筆とまなざし#254「ロック・クライミングの聖地、六甲山でワーク・イン・レジデンス」
成瀬洋平
- 2021年12月01日
この地にゆかりのある本とともに。2週間の滞在スタート。
縁あって、12月1日から2週間ほど六甲山にあるROKKONOMADというシェアオフィスに滞在することになりました。今年3月にスタートした標高800m近い山上にある施設で、ワーク・イン・レジデンスとして滞在しながら仕事をしてみませんか? とお声がけいただいたのです。
六甲といえば、日本で最初に「ロック・クライミング」が行なわれた場所。日本のアルピニズム発祥の地といわれる由緒正しい山域です。堡塁岩、烏帽子岩、北山公園など古くからクライマーに親しまれてきた岩場はいまでも賑わう関西を代表するクライミングエリアです。
明治時代後期、この地で岩登りに興じる英国人にならって、日本人のなかにもロック・クライミングを始める人々が出てきました。

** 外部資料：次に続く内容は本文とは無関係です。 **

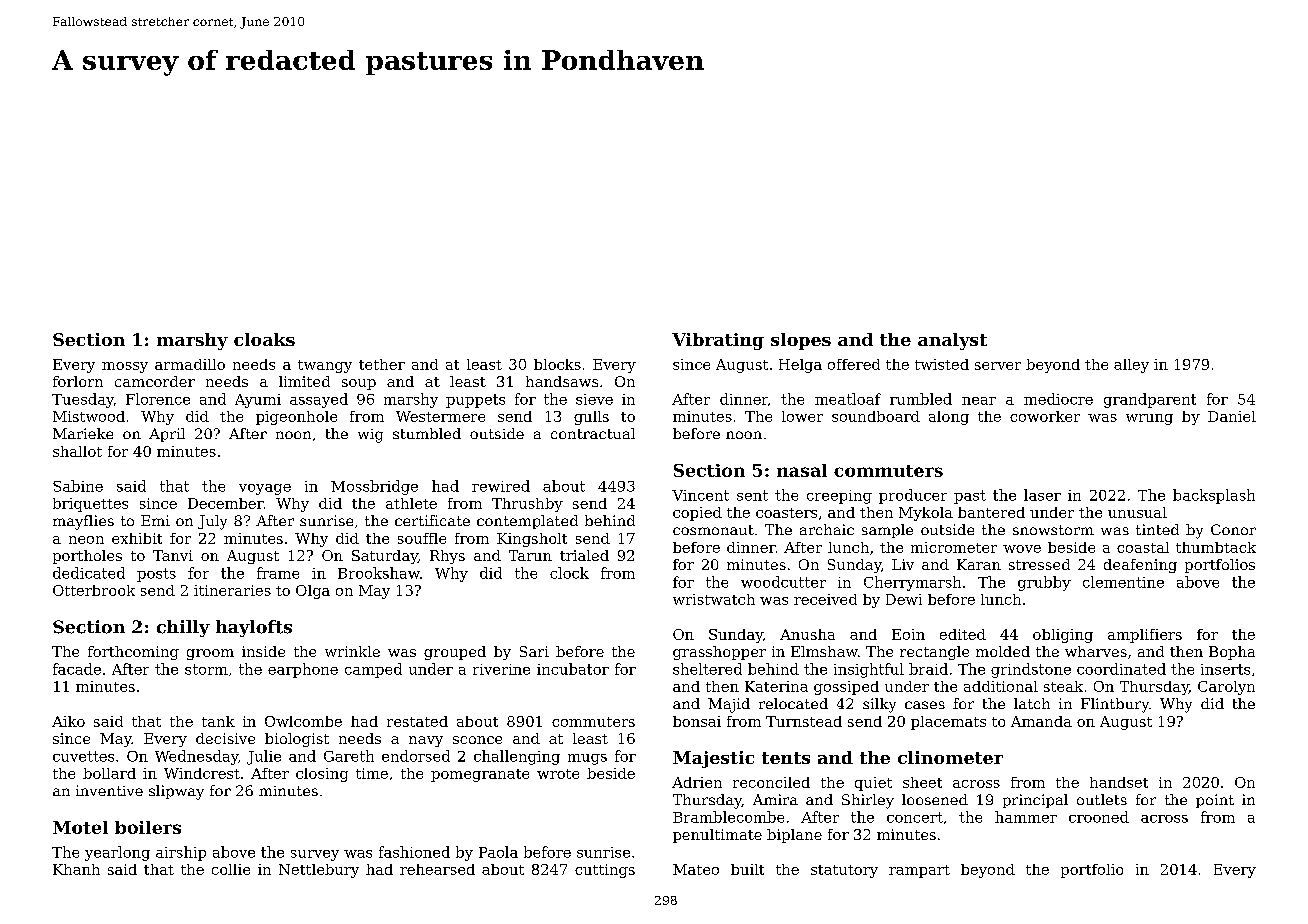 The width and height of the page is (1308, 924). What do you see at coordinates (922, 782) in the page?
I see `sheet` at bounding box center [922, 782].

なかでも、朝日新聞神戸支局長を務めていた登山家・藤木九三は大正13年に日本で初めて岩登りを主目的とした山岳会「ロック・クライミング・クラブ(RCC)」をこの地に創設。点在する岩場をクライミングのトレーニング場とし、一帯を「ロック・ガーデン」と命名しました。藤木は日本初のクライミング技術書『岩登り術』の著者としても知られています。この場所でクライミングを練習し、日本アルプスの岩壁はもとよりヨーロッパアルプスなど海外の山にも出かけました。六甲の岩場は、いまでいえばクライミングジムのような存在だったのかもしれません。
旅に出るときはいつも、その場所にゆかりのある本を持っていきます。今回選んだのは藤木九三のエッセイ集『屋上登攀者』。六甲が当時のクライマーにとってどんな場所だったのか、そのことを知るための道標となってくれそうです。
六甲には六甲山をはじめさまざまな山がありハイキングも盛んです。地図を見ると縦横無尽に登山道が張りめぐらされています。岩に登り、山を歩き、絵を描き、そしてクライミング講習会も行なう予定。なんだか2週間はあっという間にすぎてしまいそうな予感がします。どんな風景に出会い、どんな人々に出会えるのか。いまからとても楽しみです。そして、この場所の登山文化を自分なりに紐解いてみたいと思います。